“We’ll race you!” he bawled.
An answering gesture showed that he had been heard, and the figure disappeared. In another moment the two yachts were abreast, and the stranger swung about and took the wind. She had two persons aboard, a man and a woman, both so wrapped from the weather as to be scarcely distinguishable. She was a much larger boat than The Sleet, sloop-rigged, with immaculate white sails and without side-timbers. She wore no paint, but her woodwork was varnished until it shone.
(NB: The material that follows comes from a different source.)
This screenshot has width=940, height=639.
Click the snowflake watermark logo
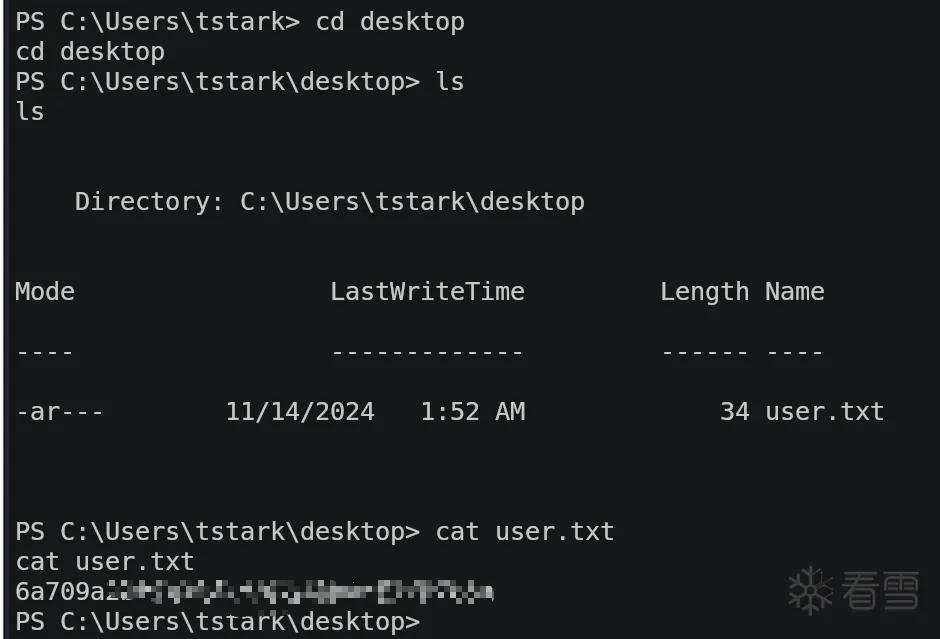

Altogether there was scarcely any comparison between the two yachts, so immeasurably superior was the sloop in every detail.
The Sleet meanwhile had gained an eighth of a mile, perhaps, ere the stranger had found the wind, but now the latter came booming after them at a spanking gait, her big sails as stiff as though frozen. Carl grinned.
“It’ll be a mighty short race, my boys. She can sail all around this little triangle. But we’ll give her a go, just the same.” He brought The Sleet closer to the wind, and then began a series of long tacks that sent the boat fairly flying over the ice. But the stranger was already at the same tactics, and ere a mile had passed was abreast of The Sleet, though at the other side of the river, and her crew were waving derisively across.
“Well, if we had as much sail as you have,” growled Carl, “we might be in your class; as it is, we aren’t. But The Sleet is a good goer, all the same.”
The other boat stood across into the middle of the river, and then, as though her former efforts had been but the merest dawdling, bounded away, and was soon but a small white speck far up the ice in the haze.
“Let’s turn back now,” suggested Dick. “It must be getting toward half-past five, and you must remember that we won’t be able to make as fast time going down the river as we have coming up.”
“All right, we’ll turn in a minute.”
And then Carl, whose knowledge of ice-yachting was derived from the hurried perusal of a library book on the subject, cudgeled his brains to recollect how to “go about.” Of course, he might lower the sail and then bring her around, but that would be a most clumsy, unsportsmanlike method, and so not to be seriously considered. Presumably, the thing to do was to luff.